British rapper (born 2002)

Riley Jason Davies (born 17 September 2002), known professionally as ArrDee, is a British rapper. His debut mixtape, Pier Pressure, was released on 18 March 2022, peaking at number 2 on the UK Albums Chart. ArrDee has received multiple gold and platinum plaques from the British Phonographic Industry (BPI) and Recorded Music NZ (RMNZ). As of 2025, ArrDee is an independent artist, having been dropped by his label.

==Early==
Riley Jason Davies was born and raised in Brighton, England. He went to Hove Park School in Hove, East Sussex.

==Career==
===2021–2025: Breakthrough and Pier Pressure===
ArrDee saw success being featured on the remix of Russ Millions and Tion Wayne's song "Body", which topped the charts in various countries including the UK. He then released the single "Oliver Twist", referencing the book by Charles Dickens, which peaked at number six on the UK Singles Chart.
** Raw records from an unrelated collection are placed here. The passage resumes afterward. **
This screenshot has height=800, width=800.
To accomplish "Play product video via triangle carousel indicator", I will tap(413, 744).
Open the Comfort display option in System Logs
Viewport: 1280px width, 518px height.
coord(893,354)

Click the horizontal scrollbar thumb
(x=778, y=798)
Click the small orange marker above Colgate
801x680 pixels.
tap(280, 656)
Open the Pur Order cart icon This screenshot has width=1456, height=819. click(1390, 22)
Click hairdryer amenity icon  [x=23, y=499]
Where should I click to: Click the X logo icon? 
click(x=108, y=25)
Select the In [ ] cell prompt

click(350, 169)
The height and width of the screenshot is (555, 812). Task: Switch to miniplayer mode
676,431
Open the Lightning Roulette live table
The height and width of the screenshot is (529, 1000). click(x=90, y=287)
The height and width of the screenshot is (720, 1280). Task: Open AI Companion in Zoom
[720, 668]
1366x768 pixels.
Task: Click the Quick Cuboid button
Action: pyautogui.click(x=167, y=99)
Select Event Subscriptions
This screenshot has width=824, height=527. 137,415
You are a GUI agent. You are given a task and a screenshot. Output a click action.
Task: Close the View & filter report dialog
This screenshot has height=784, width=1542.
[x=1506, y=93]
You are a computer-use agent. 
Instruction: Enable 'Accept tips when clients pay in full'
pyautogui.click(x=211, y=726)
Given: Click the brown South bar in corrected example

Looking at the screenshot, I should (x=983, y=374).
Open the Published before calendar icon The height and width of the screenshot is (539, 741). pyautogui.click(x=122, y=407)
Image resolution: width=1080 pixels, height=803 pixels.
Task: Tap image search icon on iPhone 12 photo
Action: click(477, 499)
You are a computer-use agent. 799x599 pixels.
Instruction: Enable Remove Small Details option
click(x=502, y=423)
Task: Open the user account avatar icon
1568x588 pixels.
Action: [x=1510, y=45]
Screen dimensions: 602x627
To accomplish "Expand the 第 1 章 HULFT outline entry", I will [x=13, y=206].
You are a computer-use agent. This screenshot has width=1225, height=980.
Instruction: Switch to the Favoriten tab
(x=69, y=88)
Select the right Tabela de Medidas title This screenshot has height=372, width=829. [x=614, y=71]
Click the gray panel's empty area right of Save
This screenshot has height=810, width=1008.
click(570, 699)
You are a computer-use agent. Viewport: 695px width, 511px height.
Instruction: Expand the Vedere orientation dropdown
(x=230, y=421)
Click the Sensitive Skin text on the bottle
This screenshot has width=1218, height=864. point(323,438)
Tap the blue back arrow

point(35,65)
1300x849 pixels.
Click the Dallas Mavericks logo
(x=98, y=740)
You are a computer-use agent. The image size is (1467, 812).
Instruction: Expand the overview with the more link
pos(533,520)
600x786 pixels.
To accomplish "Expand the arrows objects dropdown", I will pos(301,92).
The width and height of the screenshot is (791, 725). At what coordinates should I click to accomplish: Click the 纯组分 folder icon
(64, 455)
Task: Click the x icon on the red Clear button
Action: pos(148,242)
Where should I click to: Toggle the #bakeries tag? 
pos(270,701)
ArrDee's third solo single, "Flowers (Say My Name)", was released on 11 November 2021. The track, sampling both "Flowers" by Sweet Female Attitude and "Say My Name" by Destiny's Child, peaked at number 5 on the UK's Official Singles Chart Top 100, spending thirteen weeks in the Top 40, seventeen weeks in the Top 100, and seven of those weeks in the chart's Top 10.

On 3 February 2022, ArrDee released his single, "War", featuring rapper Aitch. On the same day, it was announced that ArrDee's debut mixtape, titled Pier Pressure would be released on 18 March 2022. "War" debuted at number 6 on the UK Official Singles Top 100 Chart and debuted at number 21 on the UK Official Singles Sales Chart Top 100 on 11 February 2022. On 4 March 2022, ArrDee released "Come & Go" as the next single from the album. "Come & Go" samples rapper Ironik's 2008 single "Stay with Me", which in turn samples "Written in the Stars" by Westlife.

Pier Pressure was released on 18 March 2022 to generally mixed reviews. The mixtape entered the UK Official Albums Chart Top 100 at number 2, placing at number 6 on the UK Official Album Download Charts Top 100 and debuted at number 1 on the UK Official Albums Streaming Chart Top 100 on 25 March 2022. In July 2022, ArrDee announced his next single, "Hello Mate". The track features a sample of "Do You Mind" by Kyla.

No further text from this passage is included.